[start of Selected text]

Re: system call performance 4.x vs 5.x [and UP vs MP]

From: Robert Watson <rwatson_at_freebsd.org> Date: Wed, 28 Jan 2004 13:17:46 -0500 (EST) · This archive was generated by hypermail 2.4.0 : Wed May 19 2021 - 11:37:40 UTC

On Wed, 28 Jan 2004, Don Bowman wrote:

> This is a very simplistic benchmark, so don't get too hung up on the
> accuracy.
> 
> If you run this on a given machine on 4.x vs 5.x, you will notice a
> dramatic difference [yes, invariants, et al are disabled]. 
> 
> For example, on a 2.0GHz P4-Xeon, HTT enabled, MP kernel, i can
> do ~1M socket/s calls on 4.7, but only ~250K/s on 5.2.

Make sure you are running with sys/proc.h:1.366; this removes two
lock/unlocks of the process lock from the system call path.  I've been
doing some benchmarks of system call performance between 4.9 and
5.2-current on a dual-proc pIII box here, and by making this change, I saw
about a 20% reduction in the cost of a system call from dropping those
operations.  You're running without INVARIANTS, which means you're
skipping the other "big gratuitous locking in system call path" 
associated with the assertion checks in the trap code related to
signalling.

Also, I tend to use clock_gettime() to do time measurements, as among
other things, it lets you ask for the clock resolution, and offers
finer-grained timer measurements:

	struct timespec ts_start, ts_end, ts_res;
#if 0
	struct timespec ts_dummy;
#endif

        assert(clock_getres(CLOCK_REALTIME, &ts_res) == 0);
        printf("Clock resolution: %d.%09lu\n", ts_res.tv_sec, ts_res.tv_nsec);

        assert(clock_gettime(CLOCK_REALTIME, &ts_start) == 0);
        for (i = 0; i < NUM; i++)
#if 1
		/*
		 * Should require no locks; all thread-local data with
		 * an MPSAFE system call.
		 */
		getuid()
#endif
#if 0
		/*
		 * This needs to grab the process lock to follow the
		 * parent process pointer, and should cost more.
		 */
		getppid();
#endif
#if 0
		clock_gettime(CLOCK_REALTIME, &ts_dummy);
#endif

	assert(clock_gettime(CLOCK_REALTIME, &ts_end) == 0);
	timespecsub(&ts_end, &ts_start);

        printf("%d.%09lu for %d iterations\n", ts_end.tv_sec,
            ts_end.tv_nsec, NUM);
        printf("%d.%09lu per/iteration\n", ts_end.tv_sec / NUM,
            ts_end.tv_nsec / NUM);

I usually do about 100,000 or 200,000 iterations.  Too many, and you lose
the CPU.  Also, depending on hardware, I've seen performance with
SCHED_ULE plus the recent IPI changes improve with respect to SCHED_4BSD,
or get worse.  You might want to try both.  If you're using ULE, try
switching back to 4BSD and let us know what that changes. 

For the socket code, you really want the socket locking changes found in
the netperf_socket branch.  Once we get 5.2.1 out the door, the next
priority will be to begin merging that, which pushes giant off the
majority of the network stack.  In the mean time, you might want to try
measuring using pipe() instead, since the pipe code is Giant-free.

[end of Selected text]
[start of Information shown]

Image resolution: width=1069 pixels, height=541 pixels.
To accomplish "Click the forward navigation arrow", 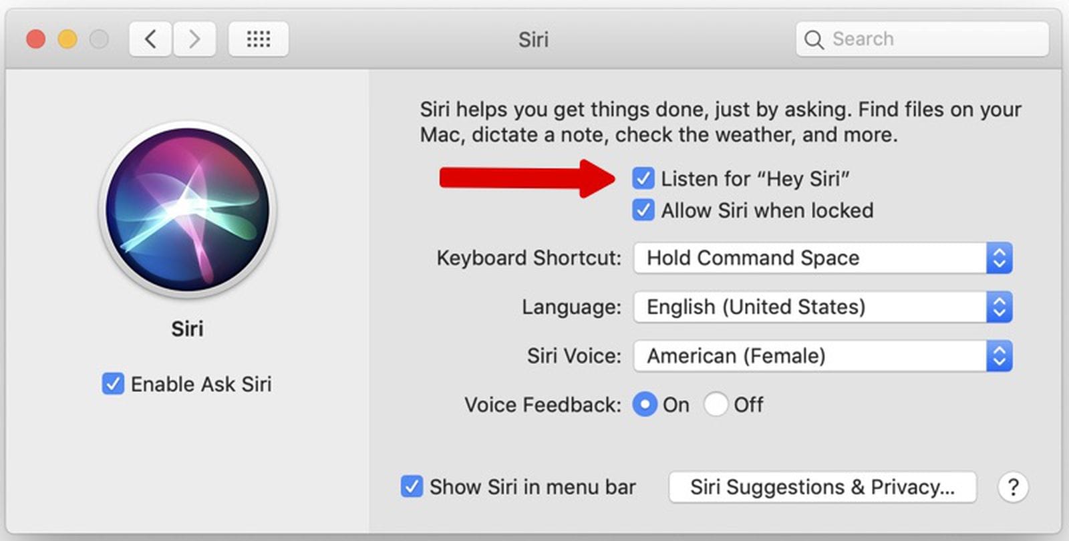I will coord(194,39).
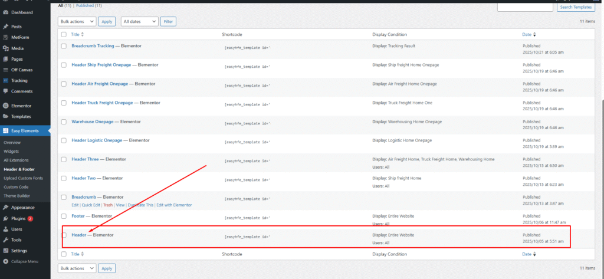
Task: Open the top Bulk actions dropdown
Action: [x=77, y=21]
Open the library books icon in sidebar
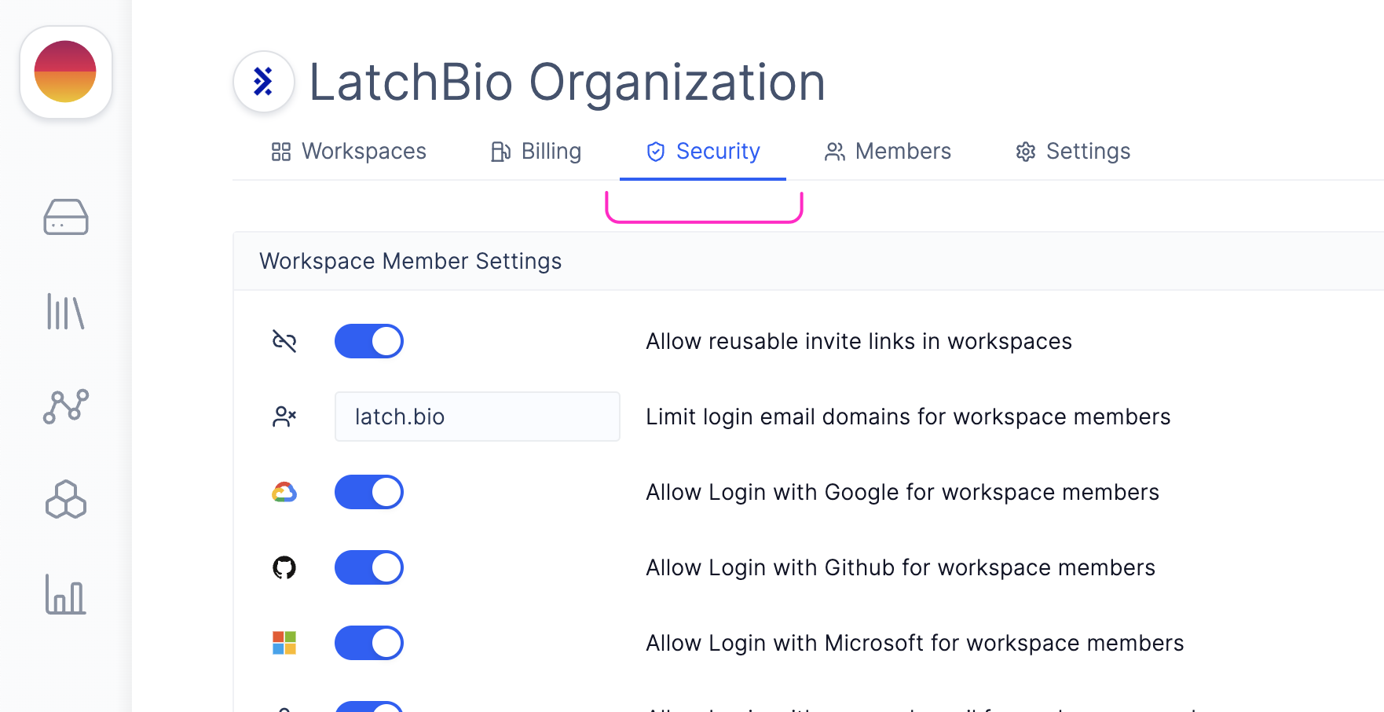Screen dimensions: 1384x712 pyautogui.click(x=66, y=312)
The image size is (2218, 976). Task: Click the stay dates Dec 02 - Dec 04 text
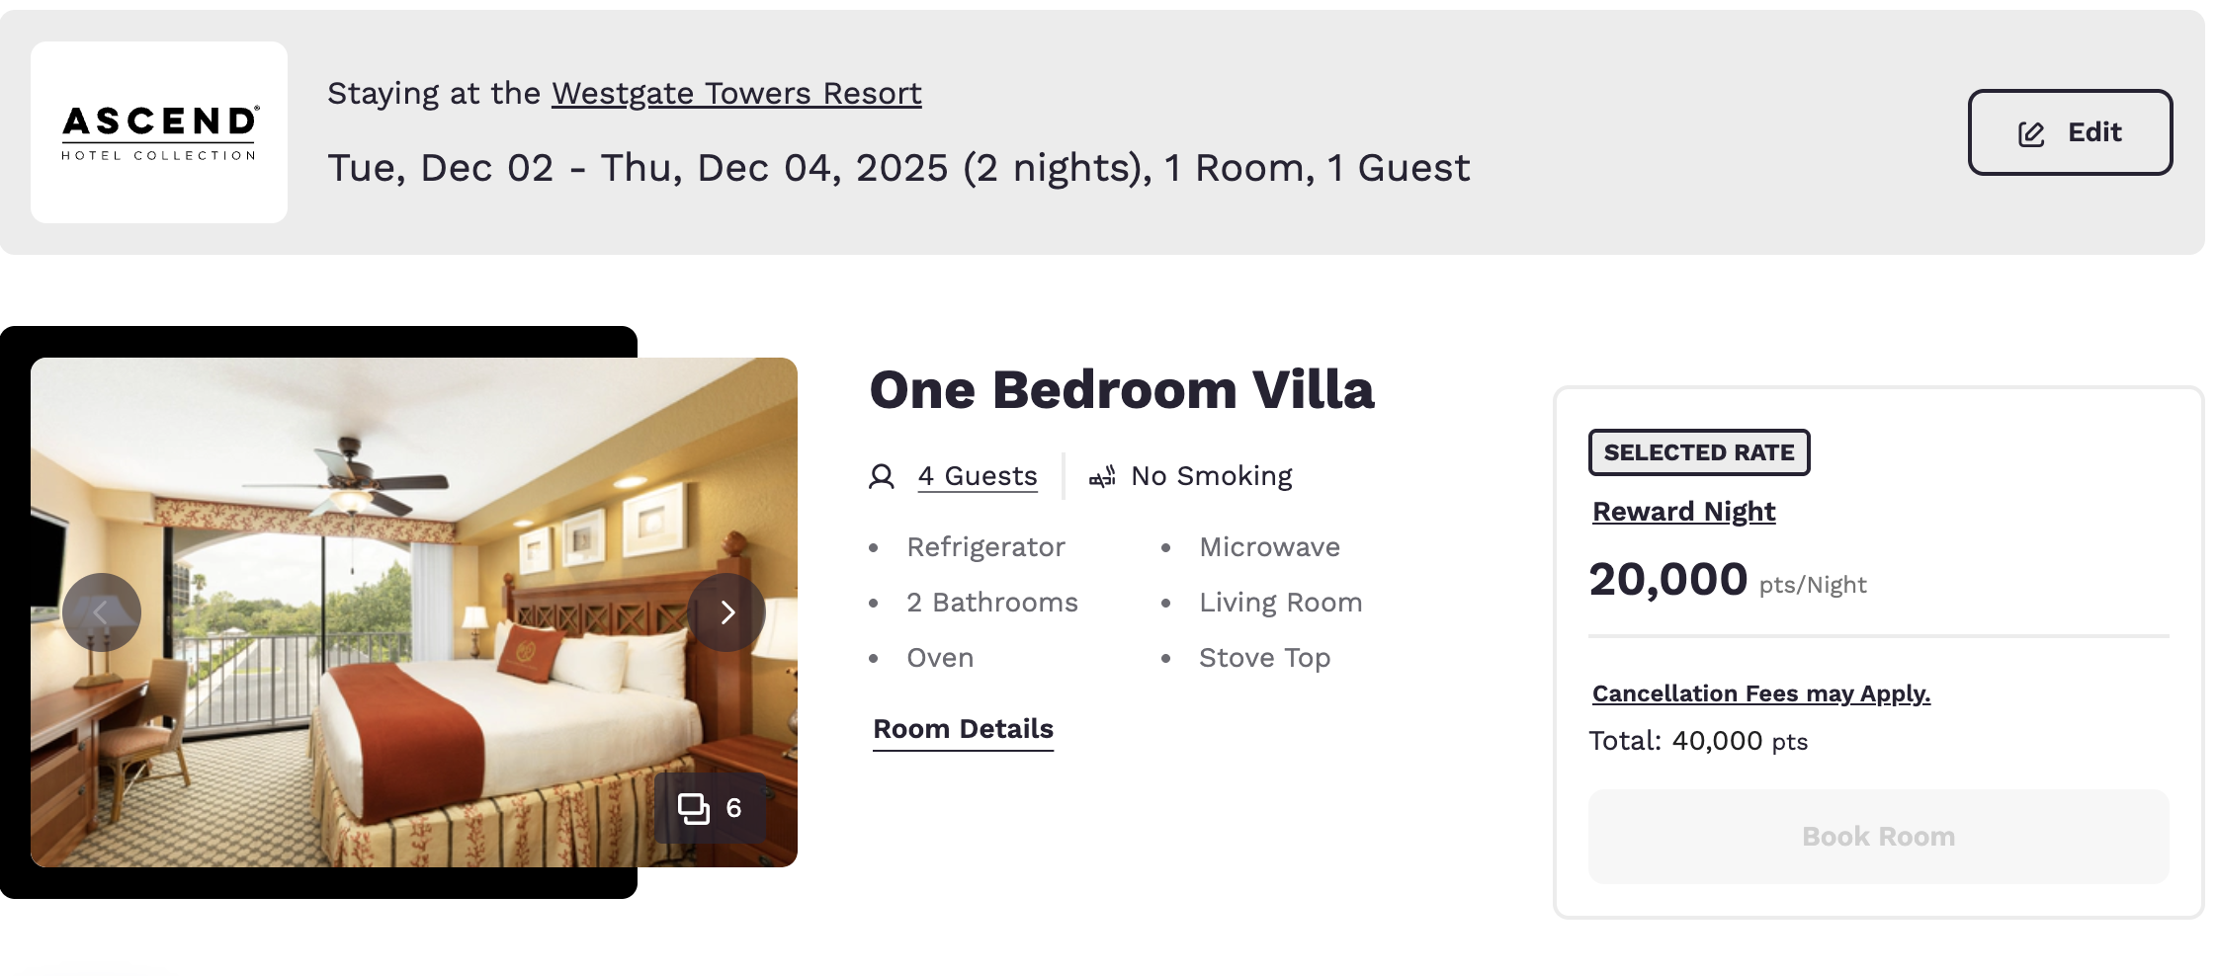coord(897,167)
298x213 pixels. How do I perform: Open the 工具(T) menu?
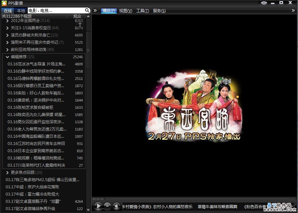(x=143, y=11)
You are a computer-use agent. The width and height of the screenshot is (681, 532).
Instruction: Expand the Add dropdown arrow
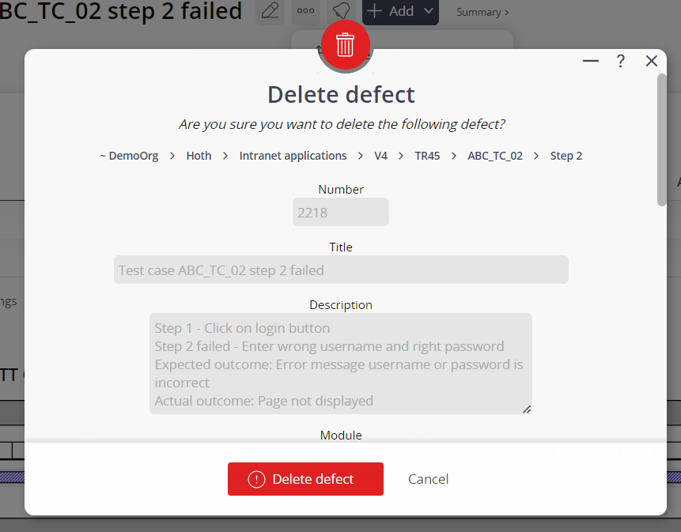pos(428,11)
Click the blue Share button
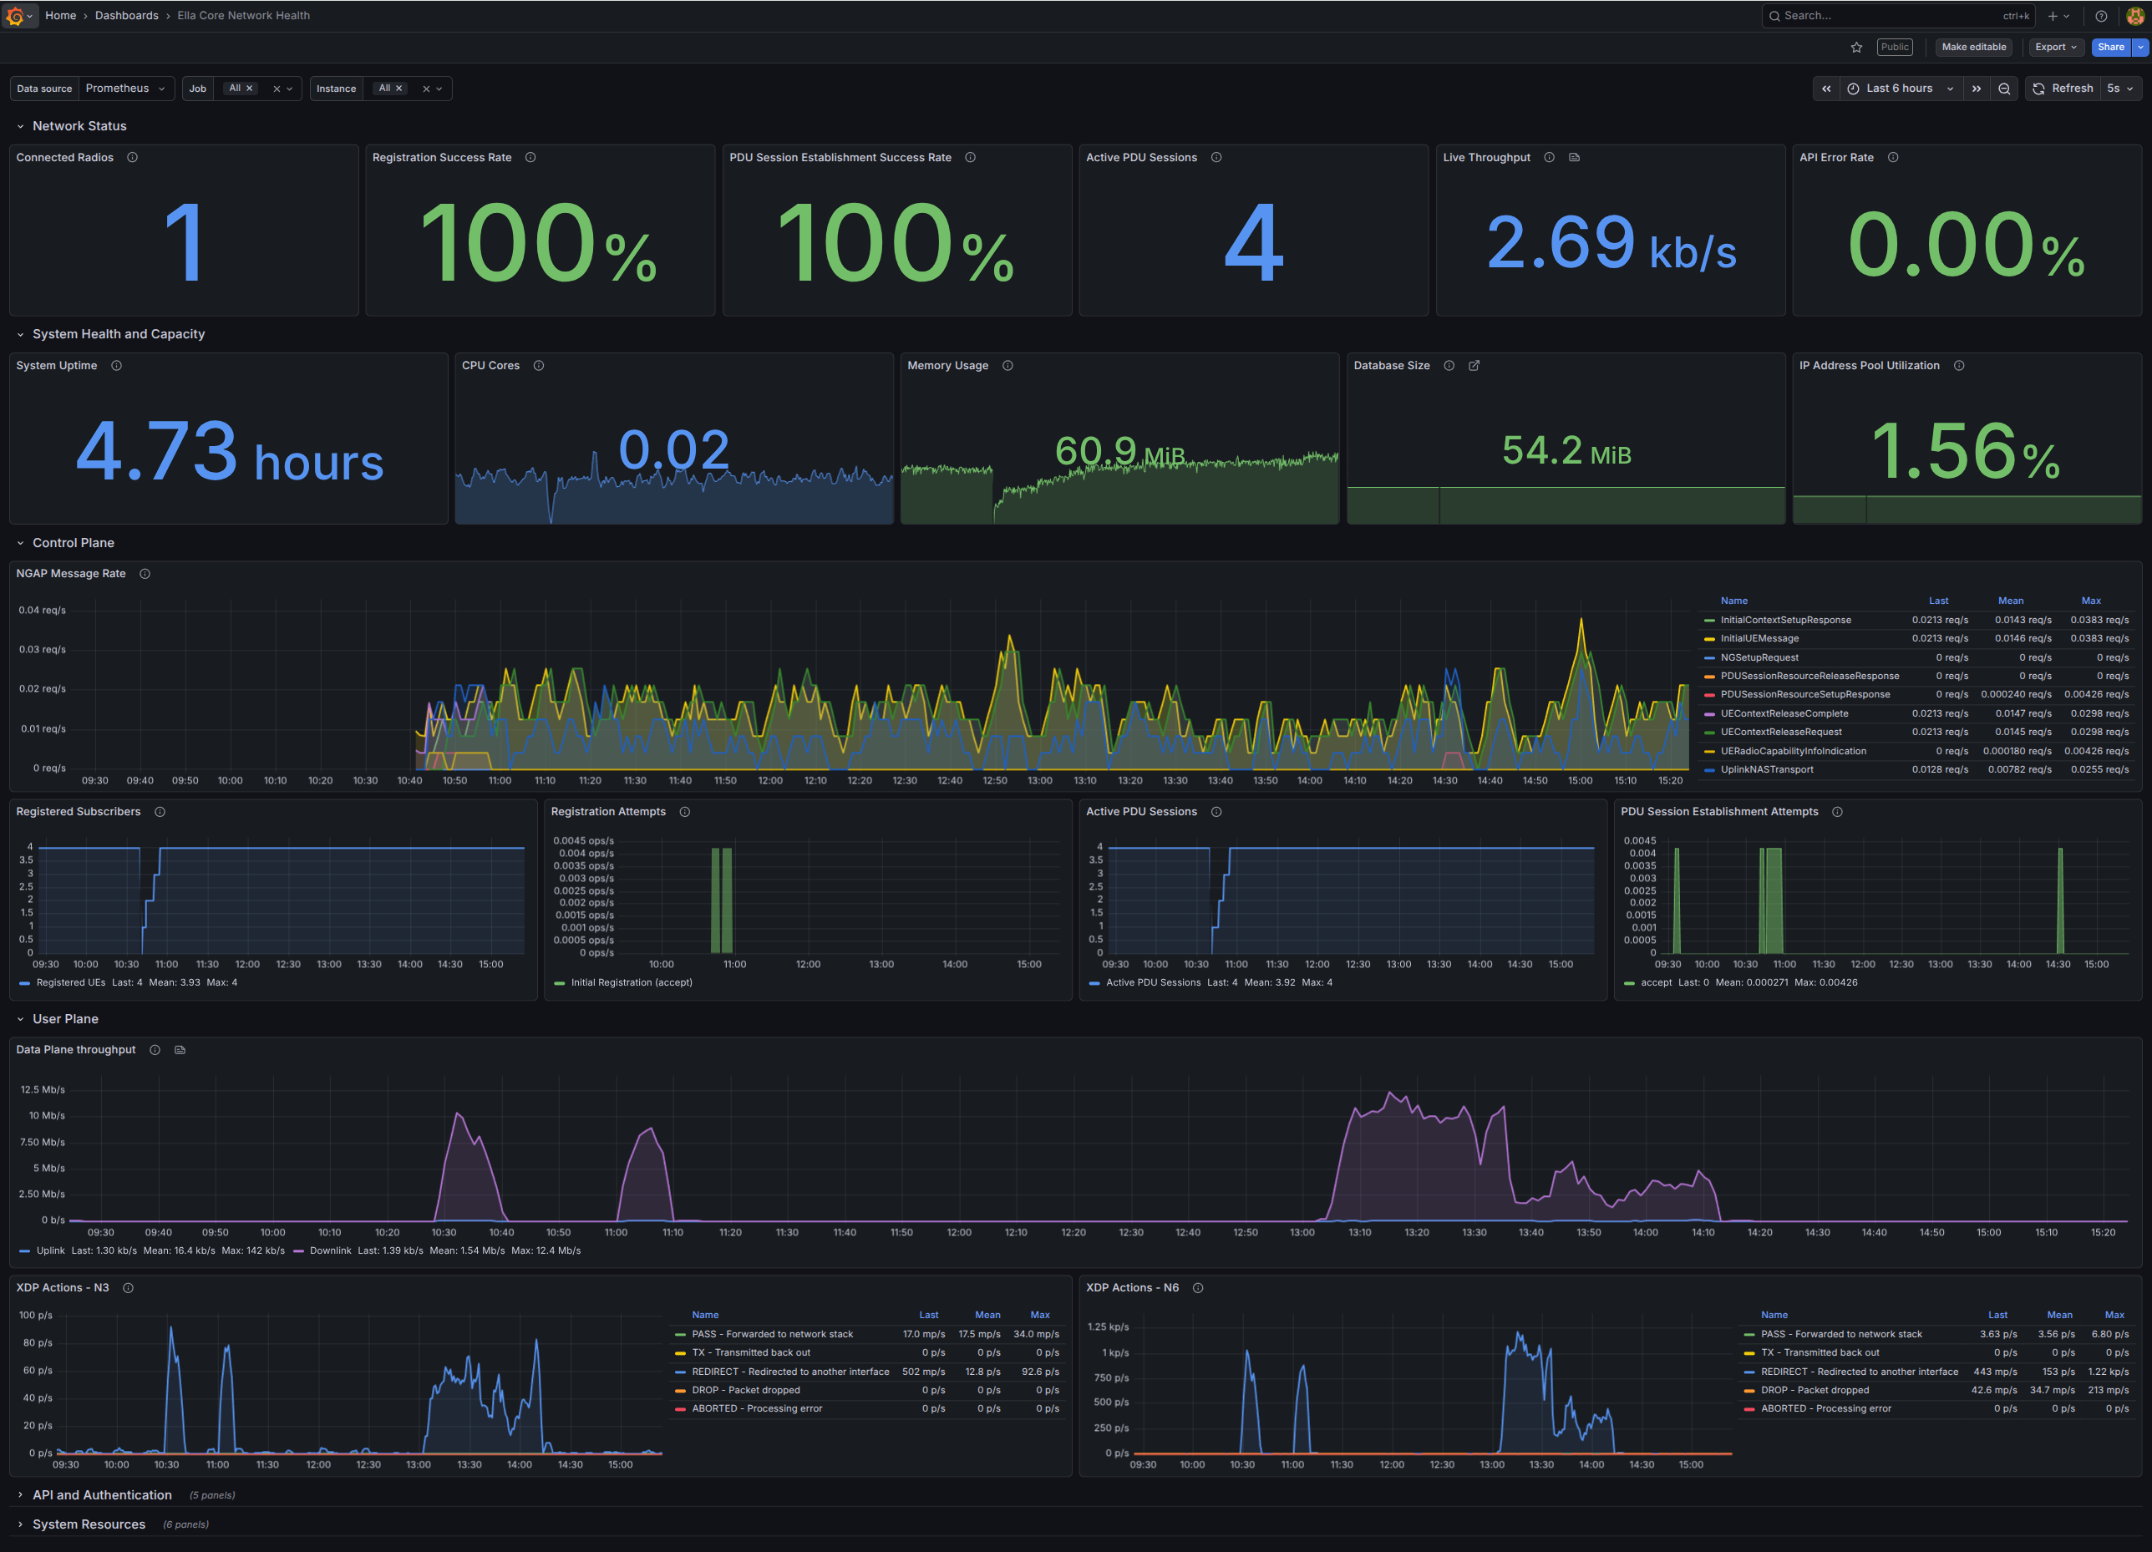Viewport: 2152px width, 1552px height. pyautogui.click(x=2110, y=47)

[end of Information shown]

• **Given instruction**
Continue the mailing-list reply about FreeBSD system call performance from the point where it stops.

• **Response to the exercise**
There are a number of performance optimizations "in the works" for things
like interrupt scheduling latency, cost of kernel context switches, etc,
and hopefully we'll see those patches posted soon.  I've benchmarked some
of the early versions and see pretty dramatic improvements.  The 5.x
branch has been based on a lot of long-term investment in infrastructure,
and many of the local optimizations have been deferred to get the
architecture right.  The result is hopefully an architecture that offers
much more scalability and performance, but in the short term bad results
for micro-benchmarks.  We've about reached the point where we're ready to
start with local optimizations, and I think you'll see a pretty rapid
payoff.  For example, with the various context switch/interrupt
latency/... changes in the pipeline, I measure a halving of packet
delivery latency end-to-end.  Which doesn't mean we don't have further to
go of course, but does suggest there's a lot of hope.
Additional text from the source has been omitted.